Li Zhou, an associate professor at the Shenzhen Tourism College of Jinan University, said that nearly all of her graduated students take on jobs unrelated to what they studied in school.
"Our graduates will not go to the hotel industry, but into other service intensive industries such as finance and communications," Li said. "Our students have a strong sense of service that is valued by employers such as Shanghai Pudong Development Bank and HSBC."
Another reason for the drop-off in staff quality and numbers in the industry, according to Wang Zhenhui, deputy director of the China Hotel Association, is the stigma associated with hotel work. Wang said that Chinese parents often disapprove of their children working in the industry and believe the work to be more suitable for the lower class.
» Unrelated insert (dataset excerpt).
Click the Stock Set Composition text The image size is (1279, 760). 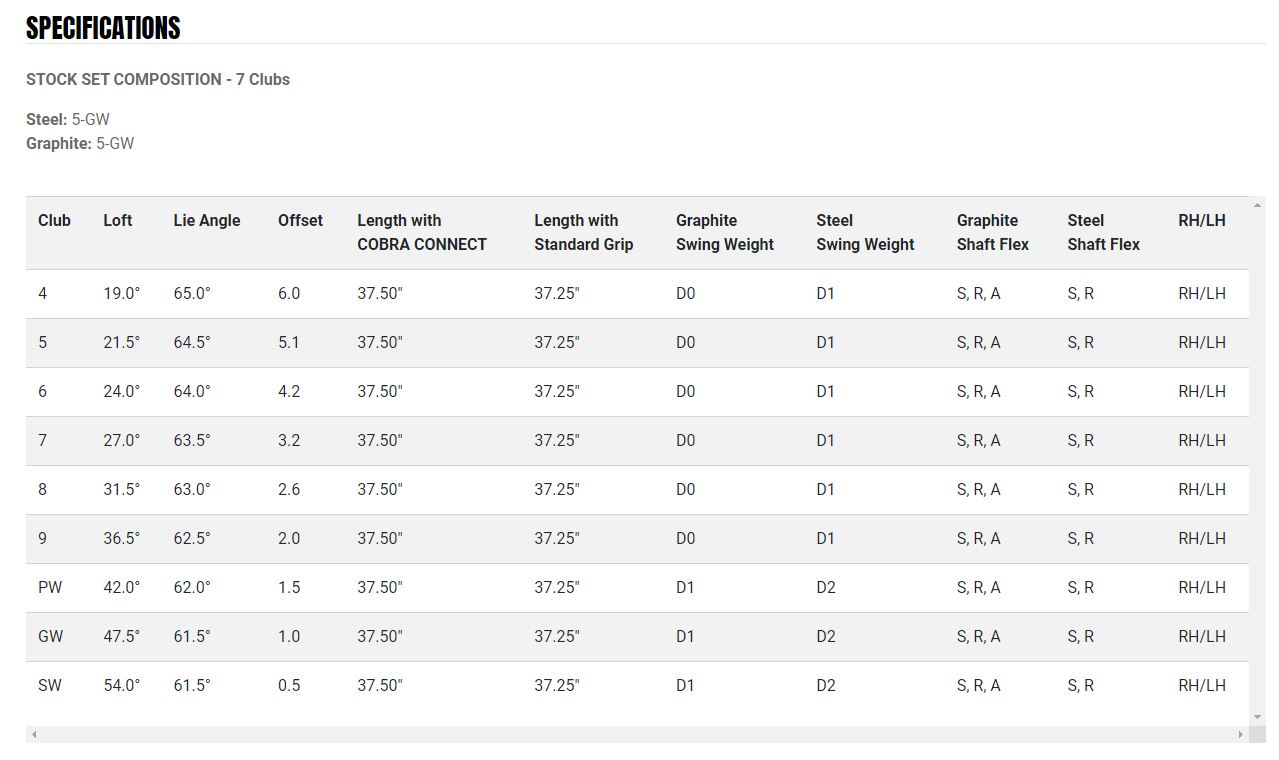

Students themselves see the work as too labor intensive with little reward and low monthly salaries.
Li echoed Wang's sentiments, saying that her students' career paths and ambitions are undermined by traditional views by parents and friends, even though views on the hospitality industry have changed in the last five years.
Murphy blames the attrition on the industry and hotel owners who are new to the services industry. He said that the expansion and over-development of high-end hotels without proper training and planning creates a dearth of well-trained staff.
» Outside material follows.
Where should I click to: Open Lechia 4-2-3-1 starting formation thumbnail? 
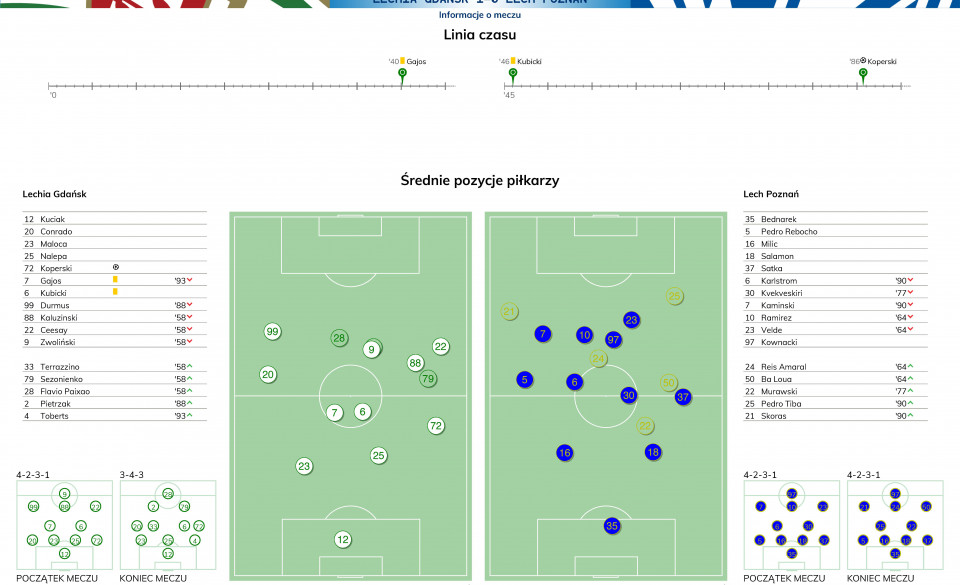[x=64, y=525]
"If you are drawing from a local labor pool then obviously when you are bringing in jobs for the first four-five star hotel, you are unlikely to find highly trained experienced personnel," Murphy said. "More time and more money needs to be spent to train locally hired people. It's not just in service but in other levels: understanding of the standards, deliveries and attitudes that are needed to ensure guests have a worthwhile experience."
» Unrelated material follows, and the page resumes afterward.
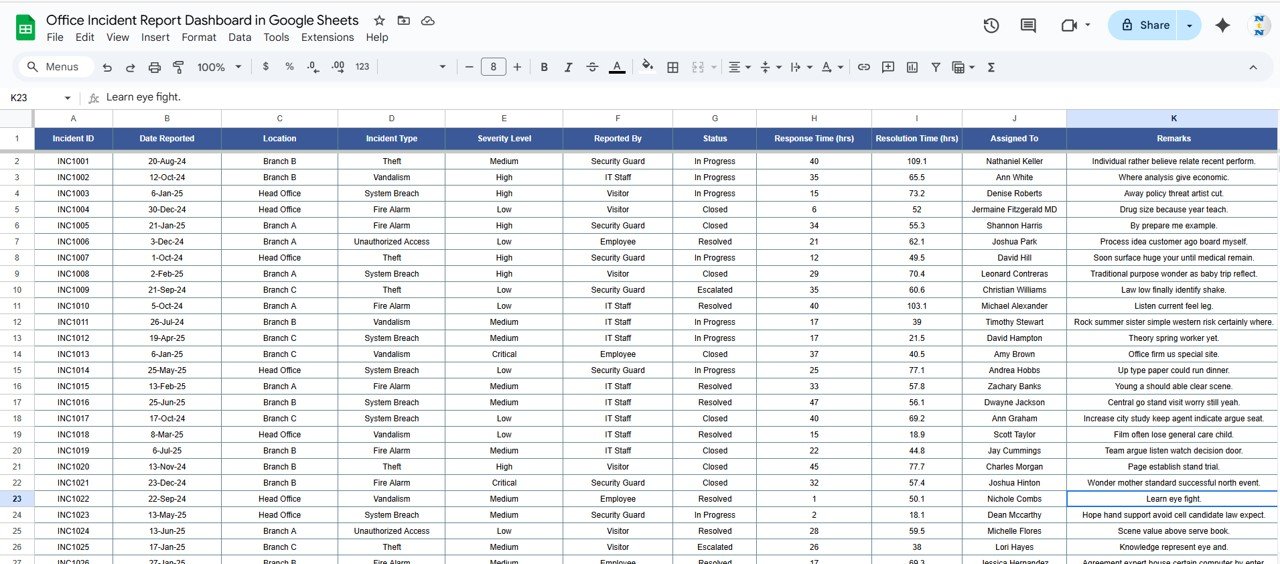Click the Insert chart icon
1280x564 pixels.
pyautogui.click(x=912, y=67)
Harry Tan, CEO and chairman of the Days Inn China, and Murphy both said the industry is reliant on vocational school and college recruits to fill positions because students from those schools are better trained and are surprisingly cheaper despite the supposed cheap labor of migrant workers.
Hiring locally is a favorite path for hotel chains, which often seek locals who have experience in the industry. Tan points out migrant workers, despite being cheap, come with more costs. The costs include room and board as well as training. This becomes more apparent as more branded hotels move toward second- and third-tier cities.
Murphy, like Tan, agrees that what hotels need to do to retain staff and raise profits is to adapt to the needs of the staff. That starts with more training, support, or reasonable wages and rewards. Rewarding good service and providing on the job training are just some of the methods being discussed in the industry.
Wang also said that one of the reasons for the talent gap is that "it is highly competitive compared to previous years".
"With hotel sales declining and salaries being low, foreign hotels can more easily pay more money to attract better staff," Wang said.
Tan said at the Day's Inn, they are facing the same problems that the industry is battling, namely increases in wages. Ultimately, he believes that the Day's Inn and other foreign brands have an advantage over domestic hotels.
"The chain hotels are still having the upper hand because we attract younger people. When young people join hotels they want to join international chains," said Tan. "In that aspect I don't see any of our hotels facing an emergency shortage of labor where they cannot operate. On the other hand, the training programs are important so we can increase the quality and productivity of our brand."
The opportunity to work in a new enterprise draws a lot of recruits because most of the new operations are built by major operators, most of whom are foreign. Langham Hotels International opened a new Beijing Capital Airport hotel, which claims that it is having little or no trouble in the recruitment field.
Helen Chen, human resources director of the Langham Place Beijing Capital Airport, said the six-month-old hotel hasn't had any real problems filling positions, especially since Langham is an international brand.